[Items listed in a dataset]
Start of Block
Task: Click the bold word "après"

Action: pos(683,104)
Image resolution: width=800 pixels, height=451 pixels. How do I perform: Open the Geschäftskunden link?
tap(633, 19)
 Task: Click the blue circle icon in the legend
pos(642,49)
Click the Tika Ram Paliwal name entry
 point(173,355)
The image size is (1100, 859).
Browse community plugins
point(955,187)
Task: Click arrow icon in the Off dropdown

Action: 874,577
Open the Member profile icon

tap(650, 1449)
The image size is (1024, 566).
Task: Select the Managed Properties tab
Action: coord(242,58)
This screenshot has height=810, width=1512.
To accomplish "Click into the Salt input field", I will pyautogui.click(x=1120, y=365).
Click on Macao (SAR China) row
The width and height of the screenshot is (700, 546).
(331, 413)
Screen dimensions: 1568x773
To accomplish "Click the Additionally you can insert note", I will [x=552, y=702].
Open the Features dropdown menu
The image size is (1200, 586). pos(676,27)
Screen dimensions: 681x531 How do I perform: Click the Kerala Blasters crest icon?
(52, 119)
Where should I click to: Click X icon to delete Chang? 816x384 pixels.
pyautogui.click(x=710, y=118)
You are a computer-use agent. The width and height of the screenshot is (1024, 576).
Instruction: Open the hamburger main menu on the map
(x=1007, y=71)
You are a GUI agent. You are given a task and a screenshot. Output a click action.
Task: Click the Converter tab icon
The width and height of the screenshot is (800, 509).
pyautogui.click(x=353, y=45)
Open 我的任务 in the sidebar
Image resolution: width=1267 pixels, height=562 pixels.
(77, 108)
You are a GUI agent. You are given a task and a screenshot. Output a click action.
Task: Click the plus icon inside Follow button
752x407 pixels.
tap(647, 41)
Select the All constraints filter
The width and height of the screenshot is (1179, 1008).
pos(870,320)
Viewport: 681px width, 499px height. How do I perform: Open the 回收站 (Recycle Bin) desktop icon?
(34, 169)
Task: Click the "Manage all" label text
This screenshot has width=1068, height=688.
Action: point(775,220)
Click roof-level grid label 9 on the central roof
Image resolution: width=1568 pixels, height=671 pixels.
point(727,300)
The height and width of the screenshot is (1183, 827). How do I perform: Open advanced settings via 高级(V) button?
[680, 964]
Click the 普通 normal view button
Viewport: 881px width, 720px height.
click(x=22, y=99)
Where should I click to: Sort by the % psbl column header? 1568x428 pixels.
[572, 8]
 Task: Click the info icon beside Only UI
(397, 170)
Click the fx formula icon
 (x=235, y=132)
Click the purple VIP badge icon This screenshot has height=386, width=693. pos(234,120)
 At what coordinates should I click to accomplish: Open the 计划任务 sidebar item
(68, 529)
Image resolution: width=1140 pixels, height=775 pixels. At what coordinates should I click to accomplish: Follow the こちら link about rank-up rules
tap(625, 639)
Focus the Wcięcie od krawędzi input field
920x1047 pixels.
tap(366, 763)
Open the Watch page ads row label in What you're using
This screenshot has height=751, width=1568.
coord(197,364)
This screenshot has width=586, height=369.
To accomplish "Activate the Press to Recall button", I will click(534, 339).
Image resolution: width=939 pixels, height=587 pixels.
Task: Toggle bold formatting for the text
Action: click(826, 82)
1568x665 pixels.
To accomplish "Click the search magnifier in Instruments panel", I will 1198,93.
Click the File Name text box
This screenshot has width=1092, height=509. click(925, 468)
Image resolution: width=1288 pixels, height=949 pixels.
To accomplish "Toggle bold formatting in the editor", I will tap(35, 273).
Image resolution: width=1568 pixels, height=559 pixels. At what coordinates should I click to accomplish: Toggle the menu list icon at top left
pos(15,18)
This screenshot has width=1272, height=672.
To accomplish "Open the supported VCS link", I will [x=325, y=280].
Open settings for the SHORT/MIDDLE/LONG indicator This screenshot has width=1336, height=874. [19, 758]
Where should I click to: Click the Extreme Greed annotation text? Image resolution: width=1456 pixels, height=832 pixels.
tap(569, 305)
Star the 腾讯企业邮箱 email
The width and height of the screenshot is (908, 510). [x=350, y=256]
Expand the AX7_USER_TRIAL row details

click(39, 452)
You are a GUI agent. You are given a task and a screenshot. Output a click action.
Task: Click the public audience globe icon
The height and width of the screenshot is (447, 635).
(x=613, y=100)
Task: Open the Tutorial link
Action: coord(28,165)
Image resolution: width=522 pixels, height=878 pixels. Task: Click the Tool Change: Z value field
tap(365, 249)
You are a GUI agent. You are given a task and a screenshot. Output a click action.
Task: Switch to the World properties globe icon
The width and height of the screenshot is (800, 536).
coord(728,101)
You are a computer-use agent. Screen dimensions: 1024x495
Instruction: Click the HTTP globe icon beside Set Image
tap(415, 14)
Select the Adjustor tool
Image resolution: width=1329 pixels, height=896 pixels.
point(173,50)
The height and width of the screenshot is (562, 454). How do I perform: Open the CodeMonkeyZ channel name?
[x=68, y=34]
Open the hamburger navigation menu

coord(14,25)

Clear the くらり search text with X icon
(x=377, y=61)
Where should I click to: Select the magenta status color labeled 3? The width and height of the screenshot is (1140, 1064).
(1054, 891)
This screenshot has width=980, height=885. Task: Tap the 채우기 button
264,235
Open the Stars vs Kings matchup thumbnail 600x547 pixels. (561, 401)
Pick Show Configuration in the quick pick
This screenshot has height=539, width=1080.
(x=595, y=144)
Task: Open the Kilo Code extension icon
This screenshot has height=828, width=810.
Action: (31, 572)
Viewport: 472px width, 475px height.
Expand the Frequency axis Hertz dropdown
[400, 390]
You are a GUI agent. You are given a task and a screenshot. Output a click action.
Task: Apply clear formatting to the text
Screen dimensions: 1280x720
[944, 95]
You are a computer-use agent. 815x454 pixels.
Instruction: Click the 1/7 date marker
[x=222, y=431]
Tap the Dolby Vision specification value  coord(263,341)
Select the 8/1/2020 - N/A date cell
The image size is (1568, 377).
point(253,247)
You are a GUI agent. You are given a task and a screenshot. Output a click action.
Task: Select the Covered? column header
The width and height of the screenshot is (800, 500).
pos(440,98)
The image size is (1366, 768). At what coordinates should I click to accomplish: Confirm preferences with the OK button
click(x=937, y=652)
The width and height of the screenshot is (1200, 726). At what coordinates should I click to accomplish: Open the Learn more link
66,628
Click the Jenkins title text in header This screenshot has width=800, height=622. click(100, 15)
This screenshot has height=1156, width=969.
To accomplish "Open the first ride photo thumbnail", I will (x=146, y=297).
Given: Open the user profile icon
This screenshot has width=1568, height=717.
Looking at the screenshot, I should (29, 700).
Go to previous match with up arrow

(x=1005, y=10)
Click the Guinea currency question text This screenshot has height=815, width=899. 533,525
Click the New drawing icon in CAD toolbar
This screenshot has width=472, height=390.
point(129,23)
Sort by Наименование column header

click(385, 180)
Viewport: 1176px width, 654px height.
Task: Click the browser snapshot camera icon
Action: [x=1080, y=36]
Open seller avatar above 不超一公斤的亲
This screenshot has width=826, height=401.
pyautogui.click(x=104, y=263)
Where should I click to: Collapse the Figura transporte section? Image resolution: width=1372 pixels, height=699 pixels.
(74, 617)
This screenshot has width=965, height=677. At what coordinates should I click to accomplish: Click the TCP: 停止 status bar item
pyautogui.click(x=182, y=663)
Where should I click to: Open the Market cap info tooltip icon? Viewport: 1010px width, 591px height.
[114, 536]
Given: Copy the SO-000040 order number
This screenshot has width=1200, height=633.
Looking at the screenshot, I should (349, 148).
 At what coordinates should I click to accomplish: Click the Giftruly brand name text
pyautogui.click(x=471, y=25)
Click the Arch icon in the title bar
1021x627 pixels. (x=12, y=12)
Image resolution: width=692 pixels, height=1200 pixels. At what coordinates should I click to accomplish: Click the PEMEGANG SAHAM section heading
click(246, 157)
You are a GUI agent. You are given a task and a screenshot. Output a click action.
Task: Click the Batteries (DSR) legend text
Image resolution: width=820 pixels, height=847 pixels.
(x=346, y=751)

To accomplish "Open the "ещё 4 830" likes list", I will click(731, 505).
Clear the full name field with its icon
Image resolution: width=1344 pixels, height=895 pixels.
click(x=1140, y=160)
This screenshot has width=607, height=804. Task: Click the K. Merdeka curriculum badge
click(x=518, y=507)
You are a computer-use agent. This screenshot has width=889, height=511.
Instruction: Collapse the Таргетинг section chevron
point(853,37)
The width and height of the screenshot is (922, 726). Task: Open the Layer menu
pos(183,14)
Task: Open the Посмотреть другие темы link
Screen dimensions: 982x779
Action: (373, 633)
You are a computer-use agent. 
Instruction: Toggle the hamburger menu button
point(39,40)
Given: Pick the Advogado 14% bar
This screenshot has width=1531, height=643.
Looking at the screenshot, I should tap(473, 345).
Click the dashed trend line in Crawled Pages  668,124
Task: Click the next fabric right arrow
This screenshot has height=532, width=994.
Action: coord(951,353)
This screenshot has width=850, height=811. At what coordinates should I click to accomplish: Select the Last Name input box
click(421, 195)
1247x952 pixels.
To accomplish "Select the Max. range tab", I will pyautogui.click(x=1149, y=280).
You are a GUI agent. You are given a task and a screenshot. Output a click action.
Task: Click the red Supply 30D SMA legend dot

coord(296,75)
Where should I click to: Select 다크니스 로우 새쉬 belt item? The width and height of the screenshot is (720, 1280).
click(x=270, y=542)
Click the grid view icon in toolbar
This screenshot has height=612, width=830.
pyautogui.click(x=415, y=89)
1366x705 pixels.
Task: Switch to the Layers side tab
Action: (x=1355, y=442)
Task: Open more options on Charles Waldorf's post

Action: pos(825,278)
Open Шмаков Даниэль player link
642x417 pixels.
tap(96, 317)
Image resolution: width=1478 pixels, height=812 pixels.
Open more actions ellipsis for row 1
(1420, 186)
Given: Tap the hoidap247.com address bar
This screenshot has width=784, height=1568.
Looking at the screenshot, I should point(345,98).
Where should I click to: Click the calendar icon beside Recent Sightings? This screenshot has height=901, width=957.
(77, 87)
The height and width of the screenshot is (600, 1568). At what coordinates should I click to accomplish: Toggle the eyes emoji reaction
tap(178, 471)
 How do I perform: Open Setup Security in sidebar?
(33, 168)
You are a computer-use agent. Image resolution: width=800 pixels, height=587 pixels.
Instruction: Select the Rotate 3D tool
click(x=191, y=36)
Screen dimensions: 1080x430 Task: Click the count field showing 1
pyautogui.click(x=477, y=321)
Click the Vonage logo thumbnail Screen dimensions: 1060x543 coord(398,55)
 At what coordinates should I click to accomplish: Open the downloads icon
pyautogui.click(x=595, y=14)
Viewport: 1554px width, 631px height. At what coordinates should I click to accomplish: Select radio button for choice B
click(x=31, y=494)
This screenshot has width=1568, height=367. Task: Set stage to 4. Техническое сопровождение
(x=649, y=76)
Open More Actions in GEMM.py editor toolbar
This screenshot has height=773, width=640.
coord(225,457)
End of Block
> _Exercise details_: Would you please copy exactly the part of the entries above that begins at the line containing "Open settings for" and ends at the line containing "Task: Click the public audience globe icon", both lines included?

> _Response_:
Open settings for the SHORT/MIDDLE/LONG indicator This screenshot has width=1336, height=874. [19, 758]
Where should I click to: Click the Extreme Greed annotation text? Image resolution: width=1456 pixels, height=832 pixels.
tap(569, 305)
Star the 腾讯企业邮箱 email
The width and height of the screenshot is (908, 510). [x=350, y=256]
Expand the AX7_USER_TRIAL row details

click(39, 452)
You are a GUI agent. You are given a task and a screenshot. Output a click action.
Task: Click the public audience globe icon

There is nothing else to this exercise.